WHAT TO WORK ON: Copy the passage of the Housing First excerpt below starting with "Housing First services" and going on through "Roles and Responsibilities.", substituting "punctual" for "efficient".

EXCERPT:
--------------------------------

The goal of the Housing First programme is to prioritise and engage those who have remained outside the existing service system by providing a different type of programme. This chapter provides detailed information on how local services select and prioritise clients for Housing First.
This section describes how community based, mobile support and treatment services are provided by Housing First. It details Community Based Care, No Discharge Policy, Specialist Supports, and Clinical Governance.
Housing First services consist of multi- disciplinary teams and staff from at least three different agencies (the local service- provider NGO, the HSE, and the relevant local authority). There is further information outlined on Team Culture; Communication; Staff Wellbeing; and Recovery Focused Services.
Home visits are among the most crucial interventions of Housing First. The client’s home is the stage where many of the team services are provided. On any given day, Housing First team members make many home visits, so they need to be efficient, prepared, and organised. Details are further outlined on how to arrange a Home Visit; Locations; and Staff Roles and Responsibilities.
It is essential that all Housing First programmes provide housing and tenancy support services to clients, landlords and Housing First team members in a way that is consistent with the programme’s principles and evidence-based practice.
The manual further outlines the approach to housing and tenancy support and focuses on a number of key areas including; the role of the housing case manager, housing retention and eviction, property management challenges, social relations and guest management and eviction prevention.
The vast majority of properties for Housing First programmes are social housing units provided by either local authorities or AHBs, with some regions also securing a number of units from landlords in the private rented sector. Housing First practitioners can find more information on Tenancy Agreements; Housing Options; Emergency Accommodation; and Housing Quality Standards.

--------------------------------

[Pixel coordinate grounding data]

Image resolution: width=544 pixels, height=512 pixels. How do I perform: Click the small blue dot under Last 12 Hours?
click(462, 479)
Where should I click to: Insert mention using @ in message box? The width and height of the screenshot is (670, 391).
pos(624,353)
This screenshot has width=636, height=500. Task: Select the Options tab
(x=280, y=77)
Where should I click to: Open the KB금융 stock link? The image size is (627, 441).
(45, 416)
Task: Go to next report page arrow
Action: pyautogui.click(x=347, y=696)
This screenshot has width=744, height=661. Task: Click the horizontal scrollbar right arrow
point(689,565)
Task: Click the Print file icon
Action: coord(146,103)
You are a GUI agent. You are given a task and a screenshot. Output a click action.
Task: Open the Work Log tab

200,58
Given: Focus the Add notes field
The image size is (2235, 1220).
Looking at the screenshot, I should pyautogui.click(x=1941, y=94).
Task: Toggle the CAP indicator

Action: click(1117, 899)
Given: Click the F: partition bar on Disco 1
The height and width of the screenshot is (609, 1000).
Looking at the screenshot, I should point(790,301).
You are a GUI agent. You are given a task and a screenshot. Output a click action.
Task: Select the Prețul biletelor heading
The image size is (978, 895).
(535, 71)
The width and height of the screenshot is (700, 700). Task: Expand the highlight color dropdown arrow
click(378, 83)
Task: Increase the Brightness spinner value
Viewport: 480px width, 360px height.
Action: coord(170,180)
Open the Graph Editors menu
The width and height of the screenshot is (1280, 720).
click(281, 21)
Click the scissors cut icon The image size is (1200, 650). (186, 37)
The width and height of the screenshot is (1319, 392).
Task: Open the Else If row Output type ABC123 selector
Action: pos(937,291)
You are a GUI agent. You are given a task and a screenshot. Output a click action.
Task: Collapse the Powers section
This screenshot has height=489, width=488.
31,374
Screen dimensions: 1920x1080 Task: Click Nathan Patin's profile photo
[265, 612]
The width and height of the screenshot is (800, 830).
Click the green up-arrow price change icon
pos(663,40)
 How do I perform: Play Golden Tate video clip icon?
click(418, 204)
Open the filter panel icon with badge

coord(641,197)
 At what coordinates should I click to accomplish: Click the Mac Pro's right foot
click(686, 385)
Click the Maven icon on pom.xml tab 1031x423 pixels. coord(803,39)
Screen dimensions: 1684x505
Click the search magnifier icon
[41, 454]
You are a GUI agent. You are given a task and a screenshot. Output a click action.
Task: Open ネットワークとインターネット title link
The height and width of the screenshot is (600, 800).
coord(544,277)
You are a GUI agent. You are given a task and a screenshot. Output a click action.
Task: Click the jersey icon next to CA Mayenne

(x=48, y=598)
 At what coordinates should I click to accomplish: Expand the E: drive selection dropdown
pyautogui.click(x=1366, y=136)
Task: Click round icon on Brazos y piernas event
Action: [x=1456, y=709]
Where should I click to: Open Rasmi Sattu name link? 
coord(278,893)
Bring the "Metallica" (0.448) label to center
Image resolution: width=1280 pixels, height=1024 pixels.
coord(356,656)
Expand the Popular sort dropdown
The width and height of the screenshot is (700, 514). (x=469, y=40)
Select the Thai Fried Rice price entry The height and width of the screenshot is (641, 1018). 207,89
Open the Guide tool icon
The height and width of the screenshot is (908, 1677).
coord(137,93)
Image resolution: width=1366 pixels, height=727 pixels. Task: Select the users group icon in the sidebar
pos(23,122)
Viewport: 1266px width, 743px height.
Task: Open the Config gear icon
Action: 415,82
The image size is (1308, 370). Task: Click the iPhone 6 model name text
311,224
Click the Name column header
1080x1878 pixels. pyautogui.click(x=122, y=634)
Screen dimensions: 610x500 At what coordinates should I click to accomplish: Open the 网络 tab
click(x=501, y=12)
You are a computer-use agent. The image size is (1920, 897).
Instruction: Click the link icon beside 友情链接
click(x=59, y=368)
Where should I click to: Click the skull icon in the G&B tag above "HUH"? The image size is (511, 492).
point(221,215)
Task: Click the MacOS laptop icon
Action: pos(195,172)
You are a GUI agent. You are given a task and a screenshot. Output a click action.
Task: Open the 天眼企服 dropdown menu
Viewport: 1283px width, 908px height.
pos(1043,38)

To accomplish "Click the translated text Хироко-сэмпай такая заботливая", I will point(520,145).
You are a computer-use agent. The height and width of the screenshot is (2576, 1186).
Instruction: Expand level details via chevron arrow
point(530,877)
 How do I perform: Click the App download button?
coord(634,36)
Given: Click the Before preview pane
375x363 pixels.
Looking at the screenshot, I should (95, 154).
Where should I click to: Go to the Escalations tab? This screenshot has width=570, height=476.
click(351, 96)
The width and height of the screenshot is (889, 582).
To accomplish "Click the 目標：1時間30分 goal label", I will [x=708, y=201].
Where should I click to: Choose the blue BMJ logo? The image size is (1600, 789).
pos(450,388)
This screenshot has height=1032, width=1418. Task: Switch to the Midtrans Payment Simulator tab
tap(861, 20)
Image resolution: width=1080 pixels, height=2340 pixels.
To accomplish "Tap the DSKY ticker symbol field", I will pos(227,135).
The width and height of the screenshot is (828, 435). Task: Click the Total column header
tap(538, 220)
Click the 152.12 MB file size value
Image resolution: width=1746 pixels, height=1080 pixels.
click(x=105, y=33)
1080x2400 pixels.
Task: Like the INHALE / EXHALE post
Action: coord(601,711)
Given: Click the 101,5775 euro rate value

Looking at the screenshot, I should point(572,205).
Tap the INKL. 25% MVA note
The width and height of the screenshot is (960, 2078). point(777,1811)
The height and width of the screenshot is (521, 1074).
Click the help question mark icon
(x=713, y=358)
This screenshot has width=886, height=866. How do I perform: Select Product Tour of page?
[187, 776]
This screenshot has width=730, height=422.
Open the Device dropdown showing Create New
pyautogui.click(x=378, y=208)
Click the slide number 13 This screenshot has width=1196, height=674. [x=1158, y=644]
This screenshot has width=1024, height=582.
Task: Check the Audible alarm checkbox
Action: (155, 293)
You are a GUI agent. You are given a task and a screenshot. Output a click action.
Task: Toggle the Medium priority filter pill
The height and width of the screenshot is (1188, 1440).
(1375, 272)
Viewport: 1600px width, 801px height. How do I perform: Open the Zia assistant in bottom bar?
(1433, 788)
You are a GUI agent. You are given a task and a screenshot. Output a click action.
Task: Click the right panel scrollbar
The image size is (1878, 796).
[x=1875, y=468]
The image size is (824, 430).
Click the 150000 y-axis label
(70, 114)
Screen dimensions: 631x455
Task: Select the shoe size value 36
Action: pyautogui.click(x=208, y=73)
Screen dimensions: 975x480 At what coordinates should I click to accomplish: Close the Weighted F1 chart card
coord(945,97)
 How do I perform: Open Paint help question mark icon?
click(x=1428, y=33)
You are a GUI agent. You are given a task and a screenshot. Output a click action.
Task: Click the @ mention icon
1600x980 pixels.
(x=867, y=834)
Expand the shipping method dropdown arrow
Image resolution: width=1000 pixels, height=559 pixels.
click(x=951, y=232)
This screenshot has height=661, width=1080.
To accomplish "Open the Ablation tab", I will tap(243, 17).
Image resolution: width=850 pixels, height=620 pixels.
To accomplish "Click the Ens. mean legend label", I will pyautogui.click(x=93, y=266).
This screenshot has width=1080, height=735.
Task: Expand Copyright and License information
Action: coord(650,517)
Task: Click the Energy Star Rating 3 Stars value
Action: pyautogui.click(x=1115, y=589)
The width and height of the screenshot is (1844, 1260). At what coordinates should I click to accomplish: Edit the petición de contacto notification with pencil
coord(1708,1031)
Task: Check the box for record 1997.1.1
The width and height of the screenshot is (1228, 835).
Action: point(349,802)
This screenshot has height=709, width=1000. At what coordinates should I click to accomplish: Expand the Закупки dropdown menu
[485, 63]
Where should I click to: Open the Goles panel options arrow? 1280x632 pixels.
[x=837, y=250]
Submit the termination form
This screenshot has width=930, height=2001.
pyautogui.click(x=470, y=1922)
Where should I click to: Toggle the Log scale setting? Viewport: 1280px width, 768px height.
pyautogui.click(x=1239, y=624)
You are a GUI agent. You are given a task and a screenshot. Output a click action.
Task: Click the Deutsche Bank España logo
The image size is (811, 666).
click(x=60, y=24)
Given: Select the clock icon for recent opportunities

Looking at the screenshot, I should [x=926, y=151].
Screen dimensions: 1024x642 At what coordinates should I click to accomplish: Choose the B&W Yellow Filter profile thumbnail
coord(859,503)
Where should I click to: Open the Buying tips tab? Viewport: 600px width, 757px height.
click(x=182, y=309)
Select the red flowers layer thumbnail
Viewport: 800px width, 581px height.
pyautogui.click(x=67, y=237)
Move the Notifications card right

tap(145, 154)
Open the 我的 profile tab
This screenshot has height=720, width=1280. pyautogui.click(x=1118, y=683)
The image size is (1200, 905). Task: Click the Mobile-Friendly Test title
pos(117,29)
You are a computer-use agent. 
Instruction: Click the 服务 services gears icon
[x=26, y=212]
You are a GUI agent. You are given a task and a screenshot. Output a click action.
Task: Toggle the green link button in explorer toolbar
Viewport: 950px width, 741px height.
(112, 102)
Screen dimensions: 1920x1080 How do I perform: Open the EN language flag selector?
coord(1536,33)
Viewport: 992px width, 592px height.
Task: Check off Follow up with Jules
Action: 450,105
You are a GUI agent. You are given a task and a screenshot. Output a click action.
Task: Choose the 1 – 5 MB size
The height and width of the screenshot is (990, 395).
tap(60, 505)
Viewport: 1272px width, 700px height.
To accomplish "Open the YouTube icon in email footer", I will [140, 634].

--------------------------------

OUTPUT FOR THIS EXERCISE:
Housing First services consist of multi- disciplinary teams and staff from at least three different agencies (the local service- provider NGO, the HSE, and the relevant local authority). There is further information outlined on Team Culture; Communication; Staff Wellbeing; and Recovery Focused Services.
Home visits are among the most crucial interventions of Housing First. The client’s home is the stage where many of the team services are provided. On any given day, Housing First team members make many home visits, so they need to be punctual, prepared, and organised. Details are further outlined on how to arrange a Home Visit; Locations; and Staff Roles and Responsibilities.